• [TASK INPUT]
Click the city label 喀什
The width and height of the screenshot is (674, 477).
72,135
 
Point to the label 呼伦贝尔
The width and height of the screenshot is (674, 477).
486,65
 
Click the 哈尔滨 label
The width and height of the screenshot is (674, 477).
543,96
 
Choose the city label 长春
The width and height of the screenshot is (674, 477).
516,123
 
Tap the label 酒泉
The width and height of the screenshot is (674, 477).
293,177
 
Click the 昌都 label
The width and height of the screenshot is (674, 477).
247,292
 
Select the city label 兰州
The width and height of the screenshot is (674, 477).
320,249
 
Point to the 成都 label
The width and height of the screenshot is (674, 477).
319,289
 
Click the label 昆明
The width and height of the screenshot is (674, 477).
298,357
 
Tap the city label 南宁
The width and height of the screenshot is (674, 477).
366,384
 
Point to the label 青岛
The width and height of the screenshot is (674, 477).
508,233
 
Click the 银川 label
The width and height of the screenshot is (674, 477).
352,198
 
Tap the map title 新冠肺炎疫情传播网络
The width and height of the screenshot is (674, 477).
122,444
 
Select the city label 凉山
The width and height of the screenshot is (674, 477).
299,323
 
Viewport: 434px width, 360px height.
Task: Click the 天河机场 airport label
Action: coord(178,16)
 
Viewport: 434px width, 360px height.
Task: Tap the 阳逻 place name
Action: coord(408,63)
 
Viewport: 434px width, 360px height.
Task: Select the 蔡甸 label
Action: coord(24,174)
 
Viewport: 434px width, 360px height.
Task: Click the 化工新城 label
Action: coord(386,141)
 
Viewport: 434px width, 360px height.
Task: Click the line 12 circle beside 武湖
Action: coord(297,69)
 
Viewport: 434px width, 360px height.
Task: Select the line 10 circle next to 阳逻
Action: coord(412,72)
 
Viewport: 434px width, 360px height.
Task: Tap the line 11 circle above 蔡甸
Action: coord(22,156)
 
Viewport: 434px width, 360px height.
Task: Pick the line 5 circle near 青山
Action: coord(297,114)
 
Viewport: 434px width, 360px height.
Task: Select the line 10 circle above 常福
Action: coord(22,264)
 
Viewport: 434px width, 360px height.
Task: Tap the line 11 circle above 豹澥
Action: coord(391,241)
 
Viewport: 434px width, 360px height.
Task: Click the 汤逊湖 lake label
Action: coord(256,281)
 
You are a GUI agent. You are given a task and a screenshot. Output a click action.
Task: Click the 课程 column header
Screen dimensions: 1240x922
...
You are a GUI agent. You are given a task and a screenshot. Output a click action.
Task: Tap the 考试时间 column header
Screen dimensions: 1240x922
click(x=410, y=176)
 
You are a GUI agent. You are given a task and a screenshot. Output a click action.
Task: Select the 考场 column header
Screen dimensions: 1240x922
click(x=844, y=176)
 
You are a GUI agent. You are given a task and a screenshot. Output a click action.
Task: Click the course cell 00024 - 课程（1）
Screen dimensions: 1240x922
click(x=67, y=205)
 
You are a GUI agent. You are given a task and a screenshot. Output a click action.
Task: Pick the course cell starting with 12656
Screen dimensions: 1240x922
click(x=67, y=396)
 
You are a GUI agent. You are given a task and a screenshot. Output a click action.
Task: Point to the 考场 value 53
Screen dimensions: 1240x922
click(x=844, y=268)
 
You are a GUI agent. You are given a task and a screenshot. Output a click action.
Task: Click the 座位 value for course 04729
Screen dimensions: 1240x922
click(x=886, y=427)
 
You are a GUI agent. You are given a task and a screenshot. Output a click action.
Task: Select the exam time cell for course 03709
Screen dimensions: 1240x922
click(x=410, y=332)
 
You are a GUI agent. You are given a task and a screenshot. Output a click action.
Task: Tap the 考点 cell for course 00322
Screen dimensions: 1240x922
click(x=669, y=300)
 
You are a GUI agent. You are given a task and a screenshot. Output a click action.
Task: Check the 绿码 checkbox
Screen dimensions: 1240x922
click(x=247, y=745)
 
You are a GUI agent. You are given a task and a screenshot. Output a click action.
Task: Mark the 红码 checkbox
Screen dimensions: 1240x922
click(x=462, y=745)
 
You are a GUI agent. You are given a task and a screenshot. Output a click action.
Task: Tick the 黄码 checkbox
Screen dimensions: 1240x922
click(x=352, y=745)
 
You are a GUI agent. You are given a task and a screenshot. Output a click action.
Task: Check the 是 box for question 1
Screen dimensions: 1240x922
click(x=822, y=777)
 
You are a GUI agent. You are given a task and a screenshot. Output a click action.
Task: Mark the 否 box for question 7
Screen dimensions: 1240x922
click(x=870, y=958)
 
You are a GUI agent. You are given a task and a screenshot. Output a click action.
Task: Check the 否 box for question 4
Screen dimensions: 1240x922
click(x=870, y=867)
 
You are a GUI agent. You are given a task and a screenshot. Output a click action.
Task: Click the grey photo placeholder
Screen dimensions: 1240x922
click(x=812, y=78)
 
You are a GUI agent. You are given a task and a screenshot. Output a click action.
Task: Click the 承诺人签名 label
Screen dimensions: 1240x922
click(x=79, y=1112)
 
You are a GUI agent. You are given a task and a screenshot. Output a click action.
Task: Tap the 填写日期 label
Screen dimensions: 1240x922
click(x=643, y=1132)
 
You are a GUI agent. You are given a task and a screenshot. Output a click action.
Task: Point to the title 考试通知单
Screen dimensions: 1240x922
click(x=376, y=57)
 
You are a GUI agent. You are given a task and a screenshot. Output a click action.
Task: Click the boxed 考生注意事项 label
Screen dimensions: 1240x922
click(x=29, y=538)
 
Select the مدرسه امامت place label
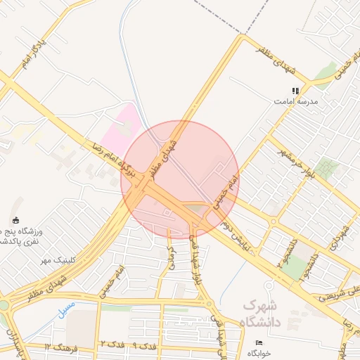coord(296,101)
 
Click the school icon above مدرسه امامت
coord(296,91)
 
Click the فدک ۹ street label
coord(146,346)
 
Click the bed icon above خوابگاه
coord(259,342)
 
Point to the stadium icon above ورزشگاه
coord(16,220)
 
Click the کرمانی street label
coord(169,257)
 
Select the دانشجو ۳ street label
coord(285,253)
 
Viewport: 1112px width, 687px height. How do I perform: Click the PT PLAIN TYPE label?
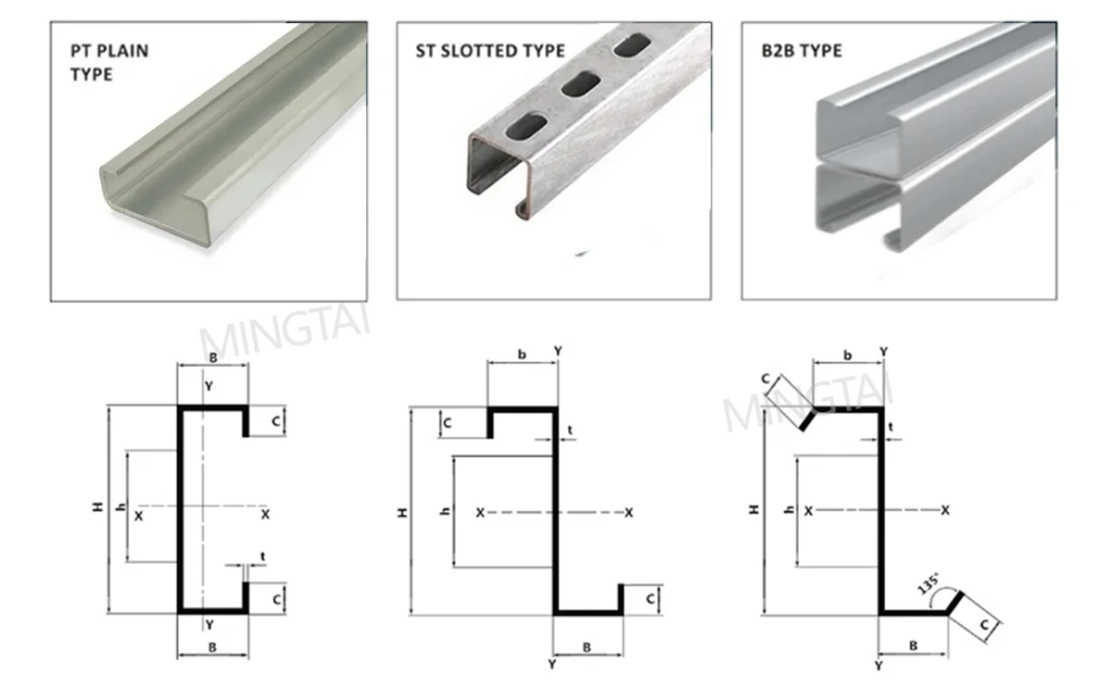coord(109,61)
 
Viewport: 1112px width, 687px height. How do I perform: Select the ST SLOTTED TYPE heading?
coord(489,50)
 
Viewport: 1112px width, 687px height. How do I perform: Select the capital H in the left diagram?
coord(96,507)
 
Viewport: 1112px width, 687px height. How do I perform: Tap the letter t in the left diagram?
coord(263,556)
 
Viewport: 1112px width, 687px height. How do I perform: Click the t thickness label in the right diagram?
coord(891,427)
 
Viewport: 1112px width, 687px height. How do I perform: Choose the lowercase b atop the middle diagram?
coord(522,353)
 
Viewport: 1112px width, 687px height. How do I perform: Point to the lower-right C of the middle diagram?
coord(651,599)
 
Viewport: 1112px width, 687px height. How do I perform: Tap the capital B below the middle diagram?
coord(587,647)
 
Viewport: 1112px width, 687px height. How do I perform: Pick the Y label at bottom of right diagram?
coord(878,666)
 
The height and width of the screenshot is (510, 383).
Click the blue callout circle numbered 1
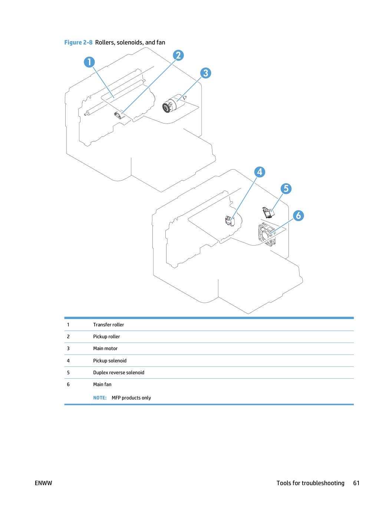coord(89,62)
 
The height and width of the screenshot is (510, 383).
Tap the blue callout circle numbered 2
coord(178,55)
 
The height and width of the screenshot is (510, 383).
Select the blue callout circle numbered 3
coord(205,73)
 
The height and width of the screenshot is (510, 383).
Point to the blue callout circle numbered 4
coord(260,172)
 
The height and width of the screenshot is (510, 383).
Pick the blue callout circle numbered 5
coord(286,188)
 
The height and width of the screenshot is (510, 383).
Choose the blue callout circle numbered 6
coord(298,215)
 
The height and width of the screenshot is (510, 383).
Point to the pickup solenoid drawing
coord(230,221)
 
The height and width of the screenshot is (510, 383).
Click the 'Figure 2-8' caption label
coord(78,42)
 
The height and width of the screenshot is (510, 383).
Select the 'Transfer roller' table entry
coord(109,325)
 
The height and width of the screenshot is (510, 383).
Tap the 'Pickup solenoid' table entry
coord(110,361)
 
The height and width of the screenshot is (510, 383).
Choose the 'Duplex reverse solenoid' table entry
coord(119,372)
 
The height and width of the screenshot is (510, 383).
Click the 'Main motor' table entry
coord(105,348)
---
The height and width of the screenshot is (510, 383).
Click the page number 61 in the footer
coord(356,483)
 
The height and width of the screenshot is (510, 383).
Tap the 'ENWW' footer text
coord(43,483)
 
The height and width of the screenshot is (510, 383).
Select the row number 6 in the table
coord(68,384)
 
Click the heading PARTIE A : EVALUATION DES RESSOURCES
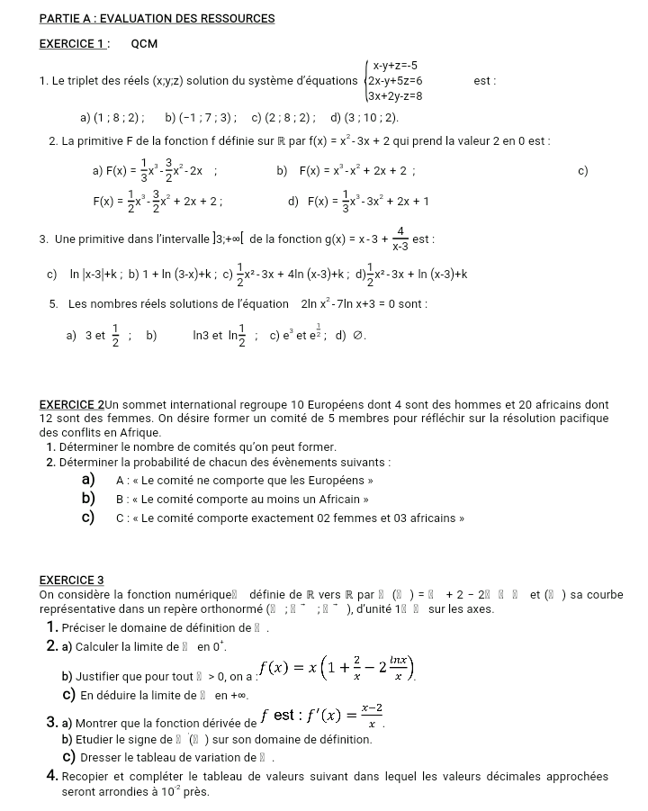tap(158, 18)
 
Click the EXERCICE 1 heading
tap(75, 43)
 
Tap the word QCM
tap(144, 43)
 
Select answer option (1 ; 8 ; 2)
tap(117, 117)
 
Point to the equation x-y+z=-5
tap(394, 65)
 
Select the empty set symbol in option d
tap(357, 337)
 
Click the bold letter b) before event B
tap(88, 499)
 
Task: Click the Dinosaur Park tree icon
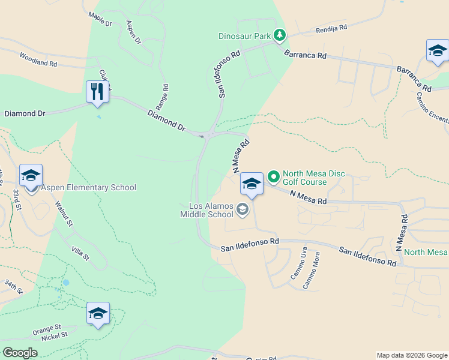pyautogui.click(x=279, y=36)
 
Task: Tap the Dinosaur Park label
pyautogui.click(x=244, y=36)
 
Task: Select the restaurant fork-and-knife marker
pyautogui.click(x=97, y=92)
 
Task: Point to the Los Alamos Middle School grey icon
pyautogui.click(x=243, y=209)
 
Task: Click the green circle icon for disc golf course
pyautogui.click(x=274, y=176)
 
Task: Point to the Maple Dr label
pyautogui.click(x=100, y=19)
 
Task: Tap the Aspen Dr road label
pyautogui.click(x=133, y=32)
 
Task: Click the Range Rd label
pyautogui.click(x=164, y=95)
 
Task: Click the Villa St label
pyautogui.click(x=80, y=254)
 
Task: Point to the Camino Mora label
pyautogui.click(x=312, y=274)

• [YOUR INSTRUCTIONS] Convert everything from the line containing "Select the دانشجو ۳ street label" down to the line containing "coord(891,427)" into a numbered list, dropping blank lines and leaving the pictures out.

• [RESULT BELOW]
1. Select the دانشجو ۳ street label
2. coord(285,253)
3. Viewport: 1112px width, 687px height. How do I perform: Click the PT PLAIN TYPE label?
4. coord(109,61)
5. Viewport: 1112px width, 687px height. How do I perform: Select the ST SLOTTED TYPE heading?
6. coord(489,50)
7. Viewport: 1112px width, 687px height. How do I perform: Select the capital H in the left diagram?
8. coord(96,507)
9. Viewport: 1112px width, 687px height. How do I perform: Tap the letter t in the left diagram?
10. coord(263,556)
11. Viewport: 1112px width, 687px height. How do I perform: Click the t thickness label in the right diagram?
12. coord(891,427)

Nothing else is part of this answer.